17.04.2024 | 3 minutes estimated reading time | Print this article

Rising threat of AI scams costs Brits £1bn in the first three months of the year

  • Fraudsters scam Brits out of £1bn in the first quarter of 2024
  • Top three scamming tactics this year: Phishing emails or messages (11%), Contact from unknown individuals (11%) and Fake online shops (8%)
  • Almost half of Brits feel more at risk of scams with the introduction of AI-based fraud


There are fresh warnings today about the growing threat Artificial Intelligence (AI) poses to us in the hands of online scammers.

From deep fakes to ChatGPT phishing, warnings over the sophisticated tactics used to part us with our cash are being raised, as new research shows that Brits have already lost more than £1 billion from their bank accounts since the start of the year.

The research, part of an online safety campaign from savings marketplace Raisin, revealed that almost half of us (48%) feel more at risk of scams as fraudsters become increasingly sophisticated in using technological advances to overcome the measures financial institutions put in place to protect us.

Conventional scams are difficult enough to spot, but AI-based scams are even more dangerous because they are harder to detect. Deepfakes allow criminals to create seemingly legitimate audio and video, often featuring someone famous. ChatGPT phishing gives the text the tone and coherence of legitimate sources. Voice cloning replicates somebody’s tone and language to trick someone else into having a genuine phone conversation. Verification fraud can be used to subvert standard security checks.

With these tools ready to use at the scammer’s will, a surprising three in five (61%) UK adults are confident they can tell the difference between human and AI-generated communication.

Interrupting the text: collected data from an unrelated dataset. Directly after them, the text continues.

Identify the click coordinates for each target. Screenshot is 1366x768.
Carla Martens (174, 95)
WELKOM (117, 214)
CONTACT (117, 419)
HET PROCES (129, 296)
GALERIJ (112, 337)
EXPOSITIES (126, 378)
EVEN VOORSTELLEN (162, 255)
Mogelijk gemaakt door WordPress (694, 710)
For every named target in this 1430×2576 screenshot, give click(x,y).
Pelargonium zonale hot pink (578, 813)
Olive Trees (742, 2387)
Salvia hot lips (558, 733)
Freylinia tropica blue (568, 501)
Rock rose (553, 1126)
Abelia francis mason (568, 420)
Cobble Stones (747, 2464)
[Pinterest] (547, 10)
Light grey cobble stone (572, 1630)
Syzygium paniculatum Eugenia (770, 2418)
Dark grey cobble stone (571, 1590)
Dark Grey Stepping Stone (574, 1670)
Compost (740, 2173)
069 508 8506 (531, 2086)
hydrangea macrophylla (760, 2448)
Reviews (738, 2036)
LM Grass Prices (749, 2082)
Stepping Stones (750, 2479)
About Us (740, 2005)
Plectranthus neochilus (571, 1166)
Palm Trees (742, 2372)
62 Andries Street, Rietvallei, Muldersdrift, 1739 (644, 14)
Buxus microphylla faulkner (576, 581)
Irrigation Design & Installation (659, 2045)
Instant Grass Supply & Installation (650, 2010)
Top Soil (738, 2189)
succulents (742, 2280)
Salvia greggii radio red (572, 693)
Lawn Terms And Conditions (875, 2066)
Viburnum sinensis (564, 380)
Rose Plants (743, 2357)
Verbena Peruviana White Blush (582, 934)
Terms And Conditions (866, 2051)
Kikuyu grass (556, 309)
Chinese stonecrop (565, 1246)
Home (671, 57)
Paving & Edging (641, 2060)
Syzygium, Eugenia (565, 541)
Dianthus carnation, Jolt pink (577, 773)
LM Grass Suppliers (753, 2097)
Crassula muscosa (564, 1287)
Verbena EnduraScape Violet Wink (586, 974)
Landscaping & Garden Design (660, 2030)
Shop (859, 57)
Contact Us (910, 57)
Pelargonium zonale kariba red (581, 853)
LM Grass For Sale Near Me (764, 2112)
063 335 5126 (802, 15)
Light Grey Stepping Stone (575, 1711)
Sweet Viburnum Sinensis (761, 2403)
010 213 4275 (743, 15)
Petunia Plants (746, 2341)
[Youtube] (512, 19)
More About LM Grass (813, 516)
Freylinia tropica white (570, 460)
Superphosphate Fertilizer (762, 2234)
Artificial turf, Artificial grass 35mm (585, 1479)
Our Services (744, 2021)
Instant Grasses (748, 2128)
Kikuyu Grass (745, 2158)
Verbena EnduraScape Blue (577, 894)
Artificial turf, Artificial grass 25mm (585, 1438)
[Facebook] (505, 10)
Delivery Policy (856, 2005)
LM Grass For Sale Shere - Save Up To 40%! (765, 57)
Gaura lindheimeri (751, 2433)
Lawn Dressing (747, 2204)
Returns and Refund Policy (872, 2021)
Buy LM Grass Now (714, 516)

Discussing the research, finance expert and co-founder of Raisin UK, Kevin Mountford, commented: “It is crucial to highlight the severity of online fraud and the potential harm it can cause individuals. Falling prey to online fraud can lead to significant financial loss, erode trust in online platforms, and even compromise personal information. Therefore, we must remain vigilant, practice safe online habits, and report suspicious activity to relevant authorities. Preventive measures play a vital role in protecting yourself from the dangers of online fraud.”

To assist consumers in staying aware of the dangers sophisticated AI financial scams pose, Raisin has created a free downloadable stay-safe guide.

Despite us losing on average £83.69 as a result of scams in the last year, with them costing men (£93.48) more than women (£70.22), fewer than a third (30%) of us report the incident to the bank, according to Raisin’s research, with only a quarter notifying the relevant online sales platform, with more than one in four (27%) not reporting the scam at all. This may be due to an emotional cost, with us most likely to feel very angry (28%) and anxious (27%), while 23% develop trust issues.